Satoko, 69, shows the number plate that she has gotten to be able to move about freely: 313.
– I have become a number, she says and laughs.
Then her eyes fill up with tears. She is constantly afraid of new earthquakes and she talks quickly and uncoordinated about the terrifying events last week when the earth started to shake.
She crawled out of her home and encountered firemen warning her about the tsunami. She fled with her sister in their car to the top of a hill from where they saw the wave rush in over the countryside. And then came the alarms about radioactive particles.
Satoko has a strong need to talk. She laughs and cries intermittently as she expresses a deep gratefulness for having been so nicely welcomed by the Tokyoites. She arrived two days ago in the company of her sister and her sister’s family.
Midori, 10, would normally have graduated from 4th grade this week. Instead she is playing with her younger siblings in the sports hall. Her mother Miwako explains that the girl has had nightmares of the earthquake. Her youngest daughter Akane, 3, was taken to the hospital for breathing difficulties. Today it is the grandfather, 84 years old, who has been taken ill. They are all tired and weary.
Mitsuko, 65, comes from Namie-cho, only a few kilometres away from the nuclear plant. She is worried about those who have been left behind. Without access to a car or to petrol, they cannot get anywhere now that bus and train services have stopped.

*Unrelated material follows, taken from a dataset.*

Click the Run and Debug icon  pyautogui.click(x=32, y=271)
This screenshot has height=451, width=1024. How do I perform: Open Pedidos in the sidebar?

They do not have any electricity or running water and less and less food is available. Isolated from the rest of the world, they tell neighbours and friends over the telephone that they feel completely powerless. They do not dare to go outside and there are many old people who have troubles walking and need their supply of medication.
– They have survived an earthquake and a tsunami but now it is perhaps the risk for radiation that will lead to their death, says Mitsuko.
The ministry of health has cancelled a trip that doctors were assigned to make to the concerned area in Fukushima to help those who are still there. It was deemed too dangerous to approach the nuclear plant.